The issue wting was raising is the definition of search volume. If search
volume means "raw total number of searches", then the graph _might_ support
the OP's conclusion (if, e.g., we assume the population remained the same and
that the same set of people aren't increasing the number of times they search
for 'software consulting').
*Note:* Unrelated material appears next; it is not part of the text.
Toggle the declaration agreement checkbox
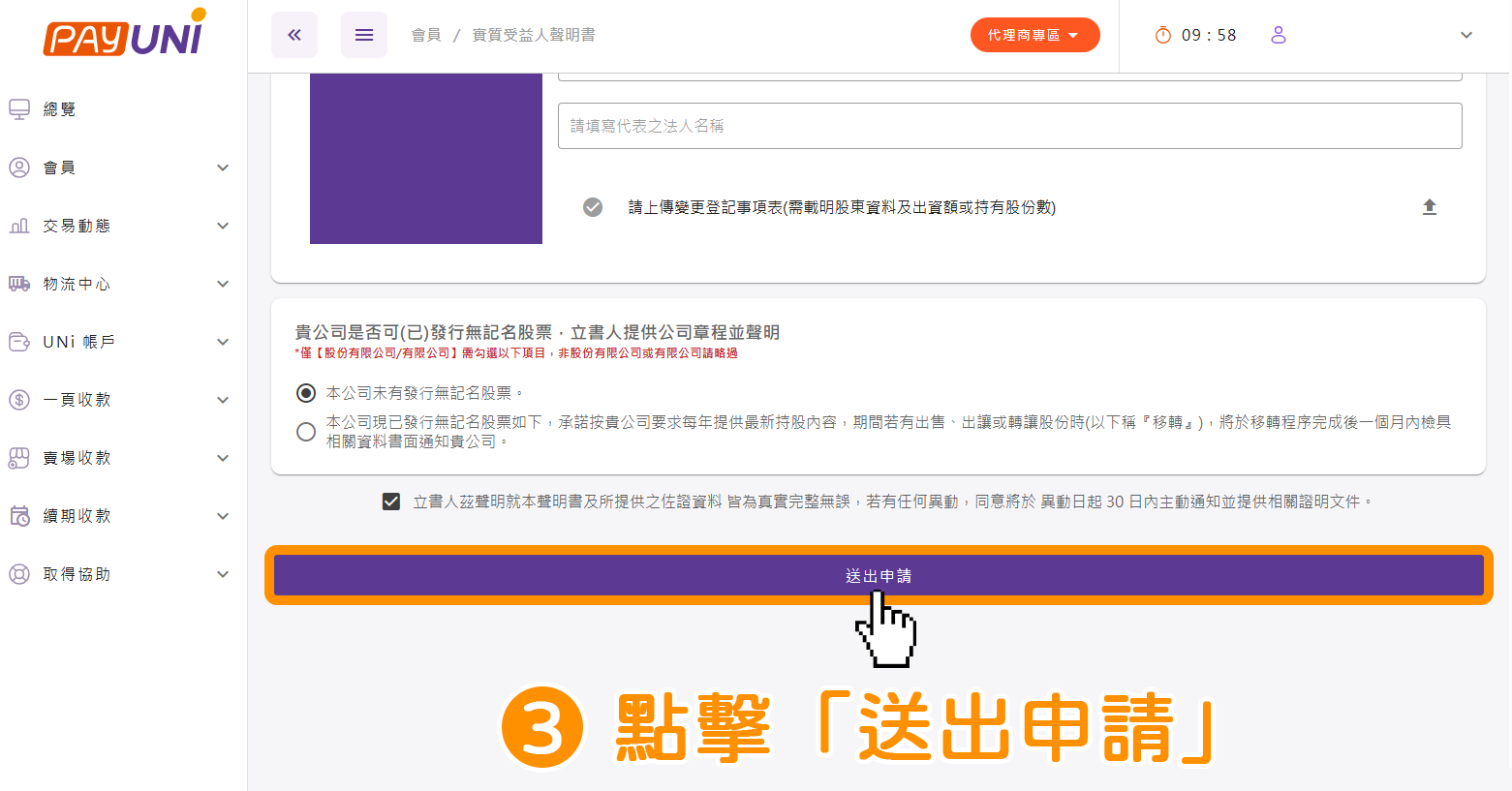The width and height of the screenshot is (1512, 791). tap(391, 502)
If, on the other hand, it means "fraction of all
searches containing the term", then it might not because, as wting points out,
the fraction of searches for 'software consulting' may go down due to a flood
of searches for, say, 'honey boo boo'.

------
barrkel
These graphs make it hard to separate software consulting, the particular
shape of a contractual business arrangement, vs "software consulting" used as
a buzzword phrase to describe something else, e.g. outsourcing (I see large
numbers of hits in India) - and buzzwords change over time, like fashions.

------
recuter
No real change when you limit to US searches since 2007:
[http://www.google.com/trends/explore#q=software%20consultant...](http://www.google.com/trends/explore#q=software%20consultant&geo=US&date=1%2F2007%2012m&cmpt=q)

------
StickFigureNinj
Add app development

[http://www.google.com/trends/explore#q=software%20consulting...](http://www.google.com/trends/explore#q=software%20consulting%2C%20software%20consultant%2C%20app%20development&cmpt=q)

------
arxanas
Interest in "computers" also down by 80% since 2004 in Google Trends:
[http://www.google.com/trends/explore#q=computers&cmpt=q](http://www.google.com/trends/explore#q=computers&cmpt=q)

------
zinbiel
Maybe people figured out that not using generic keywords gives better results.